Download or read book A Cultural History of Comedy in the Age of Empire written by Matthew Kaiser and published by Bloomsbury Publishing. This book was released on 2021-12-30 with total page 273 pages. Available in PDF, EPUB and Kindle. Book excerpt: Drawing together contributions from scholars in a range of fields within 19th- and 20th-century cultural, literary, and theater studies, this volume provides a thorough and varied overview of the many forms comedy took in the 19th century. Given the earth-shattering cultural changes and political events that mark the decades between 1800 and 1920-shifting borders, socioeconomic upheaval, scientific and technological innovation, the rise of consumerism and mass culture, unprecedented overseas expansion by European and American imperial powers-it is no wonder that people in the Age of Empire turned to comedy in order to make sense of the contradictions that structure modern identity and navigate the sociocultural fault lines within modern life. Comical, humorous, and satirical cultural artifacts from the period capture the anxieties and aspirations, the petty resentments and lofty ideals, of a world buffeted by change. This volume explores the aesthetic, political, and ethical dimensions of comedy in the context of blackface minstrelsy, nonsense poetry, music hall and pantomime, comic almanacs and joke books, journalism, silent film, popular novels, and hygiene magazines, among other phenomena. It also provides a detailed account of contentious debates among social Darwinists, psychoanalysts, and political philosophers about the meaning and significance of comedy and laughter to human life. Each chapter takes a different theme as its focus: form, theory, praxis, identity, the body, politics and power, laughter, and ethics. These eight divergent approaches to comedy in the Age of Empire add up to an extensive, synoptic coverage of the subject.

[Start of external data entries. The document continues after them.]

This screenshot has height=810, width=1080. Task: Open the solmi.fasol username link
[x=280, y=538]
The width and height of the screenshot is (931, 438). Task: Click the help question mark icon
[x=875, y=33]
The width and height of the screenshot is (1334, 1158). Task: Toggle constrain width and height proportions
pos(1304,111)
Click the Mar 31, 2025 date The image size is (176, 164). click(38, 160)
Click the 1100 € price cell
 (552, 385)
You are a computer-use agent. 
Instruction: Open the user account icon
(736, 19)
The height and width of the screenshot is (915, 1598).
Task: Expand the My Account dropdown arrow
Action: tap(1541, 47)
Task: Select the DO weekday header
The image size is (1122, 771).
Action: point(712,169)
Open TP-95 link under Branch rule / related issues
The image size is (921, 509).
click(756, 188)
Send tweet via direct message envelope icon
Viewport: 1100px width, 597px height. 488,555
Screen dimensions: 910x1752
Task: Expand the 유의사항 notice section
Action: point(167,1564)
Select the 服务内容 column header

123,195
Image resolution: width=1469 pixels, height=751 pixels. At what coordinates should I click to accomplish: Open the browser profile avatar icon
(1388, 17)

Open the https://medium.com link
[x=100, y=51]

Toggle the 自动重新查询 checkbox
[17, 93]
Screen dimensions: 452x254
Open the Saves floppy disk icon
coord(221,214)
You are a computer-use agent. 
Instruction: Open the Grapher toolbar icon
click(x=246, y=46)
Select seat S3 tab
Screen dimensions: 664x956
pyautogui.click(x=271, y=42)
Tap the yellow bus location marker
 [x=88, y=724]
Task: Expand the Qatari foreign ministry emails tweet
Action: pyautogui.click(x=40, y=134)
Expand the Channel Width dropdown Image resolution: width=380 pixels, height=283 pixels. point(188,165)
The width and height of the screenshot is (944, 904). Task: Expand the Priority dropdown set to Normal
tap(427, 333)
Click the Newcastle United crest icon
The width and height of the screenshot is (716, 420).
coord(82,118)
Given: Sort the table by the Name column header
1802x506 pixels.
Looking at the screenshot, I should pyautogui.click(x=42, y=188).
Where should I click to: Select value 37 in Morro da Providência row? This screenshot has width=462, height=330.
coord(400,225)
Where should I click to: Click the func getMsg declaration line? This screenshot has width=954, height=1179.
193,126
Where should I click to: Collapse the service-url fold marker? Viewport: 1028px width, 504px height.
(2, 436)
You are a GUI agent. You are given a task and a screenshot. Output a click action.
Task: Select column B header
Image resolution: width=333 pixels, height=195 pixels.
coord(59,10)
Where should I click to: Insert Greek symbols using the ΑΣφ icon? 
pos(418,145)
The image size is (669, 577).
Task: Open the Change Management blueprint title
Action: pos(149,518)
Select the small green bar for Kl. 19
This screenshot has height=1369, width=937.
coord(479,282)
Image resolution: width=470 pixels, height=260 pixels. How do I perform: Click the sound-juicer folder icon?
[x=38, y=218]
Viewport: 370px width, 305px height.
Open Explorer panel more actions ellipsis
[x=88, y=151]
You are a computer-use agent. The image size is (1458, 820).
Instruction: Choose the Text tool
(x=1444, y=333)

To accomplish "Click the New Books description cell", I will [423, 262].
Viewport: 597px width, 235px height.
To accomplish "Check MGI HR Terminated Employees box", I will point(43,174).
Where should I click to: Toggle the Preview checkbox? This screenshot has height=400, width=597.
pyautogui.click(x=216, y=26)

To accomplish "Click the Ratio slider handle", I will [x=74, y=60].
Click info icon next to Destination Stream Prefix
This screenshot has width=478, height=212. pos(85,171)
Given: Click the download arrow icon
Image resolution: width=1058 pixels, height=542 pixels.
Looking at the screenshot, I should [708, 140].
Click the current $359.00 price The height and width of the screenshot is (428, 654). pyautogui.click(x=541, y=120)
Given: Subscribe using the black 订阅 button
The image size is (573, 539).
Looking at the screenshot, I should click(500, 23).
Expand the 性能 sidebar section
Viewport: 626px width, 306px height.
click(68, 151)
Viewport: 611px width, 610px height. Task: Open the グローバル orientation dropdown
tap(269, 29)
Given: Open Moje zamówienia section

Book George Bernard Shaw in Context

Download or read book George Bernard Shaw in Context written by Brad Kent and published by Cambridge University Press. This book was released on 2015-10-14 with total page 723 pages. Available in PDF, EPUB and Kindle. Book excerpt: When George Bernard Shaw died in 1950, the world lost one of its most well-known authors, a revolutionary who was as renowned for his personality as he was for his humour, humanity, and rebellious thinking. He remains a compelling figure who deserves attention not only for how influential he was in his time, but for how relevant he is to ours. This collection sets Shaw's life and achievements in context, with forty-two scholarly essays devoted to subjects that interested him and defined his work. Contributors explore a wide range of themes, moving from factors that were formative in Shaw's life, to the artistic work that made him most famous and the institutions with which he worked, to the political and social issues that consumed much of his attention, and, finally, to his influence and reception. Presenting fresh material and arguments, this collection will point to new directions of research for future scholars.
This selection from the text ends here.